Goa Carbon Ltd (GCL) is not doing too well today morning. The stock price touched an intraday low at Rs.313.15, going down over 2% and not too far from its 52-week low of Rs.307.
The company, the 2nd largest manufacturer of CPC (calcined petroleum coke) in India, posted a weak performance for Q1FY20. Though net sales showed a 11% (YoY) at Rs.139 crore and net loss was at Rs.5 crore v/s profit of Rs.7 crore (YoY) though it has come down from its Q4FY19 loss of Rs.9 crore. An over 150% (YoY) jump in other income and 20% drop in raw material prices was not enough to avoid the losses.

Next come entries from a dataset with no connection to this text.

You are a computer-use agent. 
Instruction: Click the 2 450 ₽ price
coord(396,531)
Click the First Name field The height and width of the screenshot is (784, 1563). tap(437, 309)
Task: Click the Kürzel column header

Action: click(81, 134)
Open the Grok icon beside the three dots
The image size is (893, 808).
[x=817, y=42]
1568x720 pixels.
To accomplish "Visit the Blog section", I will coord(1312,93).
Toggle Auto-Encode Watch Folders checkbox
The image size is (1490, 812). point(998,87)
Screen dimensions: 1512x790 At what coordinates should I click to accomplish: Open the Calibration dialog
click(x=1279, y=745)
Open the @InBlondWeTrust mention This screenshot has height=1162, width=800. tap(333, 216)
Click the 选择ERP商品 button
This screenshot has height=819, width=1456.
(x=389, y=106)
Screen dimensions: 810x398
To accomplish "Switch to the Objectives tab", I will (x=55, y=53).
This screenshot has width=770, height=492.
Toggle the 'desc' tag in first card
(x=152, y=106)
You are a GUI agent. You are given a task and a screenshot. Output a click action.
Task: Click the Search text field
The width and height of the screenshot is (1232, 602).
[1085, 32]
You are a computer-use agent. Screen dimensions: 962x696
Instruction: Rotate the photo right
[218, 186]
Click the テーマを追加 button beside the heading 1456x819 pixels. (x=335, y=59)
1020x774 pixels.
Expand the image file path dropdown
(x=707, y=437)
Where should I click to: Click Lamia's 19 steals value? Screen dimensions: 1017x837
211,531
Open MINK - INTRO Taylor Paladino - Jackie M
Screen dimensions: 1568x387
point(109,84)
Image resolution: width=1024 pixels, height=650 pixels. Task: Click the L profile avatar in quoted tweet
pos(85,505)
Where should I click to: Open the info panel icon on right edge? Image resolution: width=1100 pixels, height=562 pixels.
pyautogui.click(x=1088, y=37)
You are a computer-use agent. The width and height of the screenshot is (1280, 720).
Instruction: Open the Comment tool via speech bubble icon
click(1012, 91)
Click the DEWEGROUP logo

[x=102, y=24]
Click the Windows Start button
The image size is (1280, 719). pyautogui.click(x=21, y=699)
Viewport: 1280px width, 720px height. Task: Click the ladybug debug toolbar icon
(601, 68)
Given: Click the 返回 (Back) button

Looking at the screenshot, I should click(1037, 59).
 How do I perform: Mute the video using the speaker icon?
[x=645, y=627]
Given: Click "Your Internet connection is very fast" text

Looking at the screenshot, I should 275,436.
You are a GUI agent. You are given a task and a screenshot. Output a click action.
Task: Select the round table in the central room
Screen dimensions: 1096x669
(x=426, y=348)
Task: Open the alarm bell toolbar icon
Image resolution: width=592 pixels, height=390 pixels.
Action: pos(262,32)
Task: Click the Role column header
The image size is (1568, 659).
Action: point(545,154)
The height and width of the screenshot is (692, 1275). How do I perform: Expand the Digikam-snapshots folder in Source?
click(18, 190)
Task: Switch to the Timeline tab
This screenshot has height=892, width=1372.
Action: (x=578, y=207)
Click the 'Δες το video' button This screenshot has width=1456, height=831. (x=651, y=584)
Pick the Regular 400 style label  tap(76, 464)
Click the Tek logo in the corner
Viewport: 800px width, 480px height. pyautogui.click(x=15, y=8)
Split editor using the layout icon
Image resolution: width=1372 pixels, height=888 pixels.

Capacity utilization of the company for Q1FY20 has come down to 76% as compared to 82% of the corresponding previous quarter.
The company said that due to challenging business environment, mainly on account of the significant increase in raw material prices and dumping of imported Calcined Petroleum Coke (CPC) at cheaper rates into India, the profit margins affected adversely resulting in loss.
A part of the Dempo Group, GCL supplies CPC to leading domestic as well as international aluminum smelters. GCL has a total manufacturing capacity of 240,000 TPA. While it started with manufacturing facility in Goa (75,000 TPA), GCL further augmented its capacity in 2002 by acquiring a petcoke calcining unit at Bilaspur in Chhatisgarh (40,000 TPA) and Paradeep Carbons Ltd. (PCL) at Paradeep in Odisha (125,000 TPA). The Bilaspur and Paradeep units are now merged with GCL.